Ce que par contre je n'arrivais pas à comprendre, c'est comment une sonde qui avait été conçue pour parcourir, en gros, une année-lumière en 25 000 années terrestres avait pu s'échouer sur Antarès, à quelque six cents années-lumière de la porte de mon bureau. C'est alors que je décidais d'ouvrir, et de voir si oui ou non je rêvais, si un confrère indélicat me faisait une mauvaise blague ou si c'était juste la cuite que j'avais prise la semaine dernière qui refaisait surface.
Antarès ! Géante rouge de type M21, trois cents fois plus grande (pour le diamètre) que notre soleil, et dont les plus de trois mille degrés de la surface provoquaient ce bel éclat orangé qui filtrait sous la porte.

J'ouvrais, donc. Devant moi, sur le paillasson, dans une tache brune qui puait le cramé, une sorte de petit caillou rougeoyant me regardait d'un air courroucé.
— C'est pas trop tôt, fit le bout d'étoile.
À ce moment, le voisin de dessus qui rentrait chez lui crut bon de se manifester :
— C'est vous qui faites tout ce raffut depuis trois jours ? C'est vous qui sentez aussi fort ? C'est vous qui n'aimez pas les petits dessins de femmes et d'hommes à poil ? Z'aviez qu'à rester chez vous. Chacun son étoile, chacun sa galaxie, son système, et pas de problèmes.

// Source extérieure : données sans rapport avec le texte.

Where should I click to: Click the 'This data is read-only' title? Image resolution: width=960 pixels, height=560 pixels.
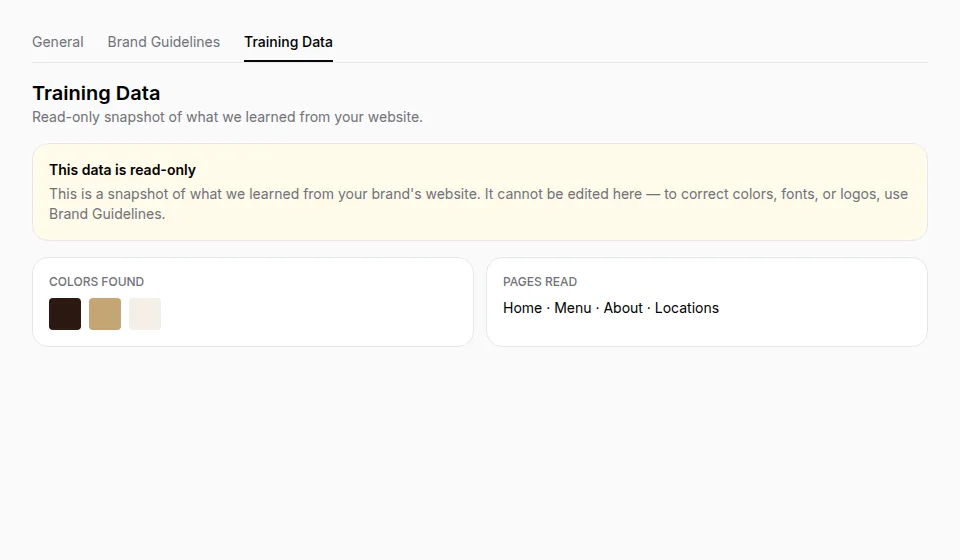click(x=122, y=170)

Le bout d'étoile, justement, sur le paillasson, rougit encore plus, émit un sifflement très doux et, l'instant d'après, il n'y avait plus de voisin du dessus, juste une sorte d'éponge verdâtre à côté du paillasson.
À mon air effrayé, le caillou crut utile de préciser :
— Ne vous inquiétez pas. C'est ce qui pouvait arriver de mieux à ce... ce primate, comme vous diriez.
Je ne parvenais toujours pas à aligner deux mots, un peu décontenancé tout de même par les événements.
— Bon, alors, on fait quoi, maintenant ? reprit le bout d'étoile qui ne s'était toujours pas présenté. On reste sur le palier ? On entre ? On mange des huîtres ? À propos : je m'appelle Antarès Mille Huîtres. C'est un drôle de nom, mais on s'y fait.
Et, sans attendre mon invitation, Antarès Mille Huîtres pénétra dans mon bureau.
Je refermais la porte sur elle et allais la rejoindre. Elle s'était installée, prudente, dans le cendrier du coin, et attendait la suite en clignotant. Comme deux jours plus tard je n'avais toujours rien dit, elle bâilla, clignota à nouveau et reprit la parole.
— Puisque vous n'avez rien à me dire, je vais parler, et vous laisser un dernier message. Et j'espère que je n'aurais pas à venir vous le répéter : il est interdit de jeter des détritus sur Antarès. Vous devez vous conformer à cette règle, sous peine d'être un jour ou l'autre désintégrés. Faites passer le message à vos congénères, à vos supérieurs, à votre chef s'il en existe un, mais ne balancez plus jamais vos poubelles dans l'espace, ou nous cesserons toutes de briller.
Vous avez entendu : plus de poubelles, sinon plus de lumière. Adieu.

Le caillou avait disparu. Le téléphone sonna. C'était mon rédacteur en chef qui venait aux nouvelles.
J'essayais de lui résumer la situation, lui dire où j'en étais. Il ne me crut pas. Quelques heures s'écoulèrent. Des types en blouse blanche enfoncèrent la porte de mon bureau. L'un d'eux glissa sur une sorte d'éponge verdâtre pendant que j'essayais de m'enfuir par la fenêtre.
Le caillou avait disparu. J'étais seul.
Au firmament, les étoiles brillaient.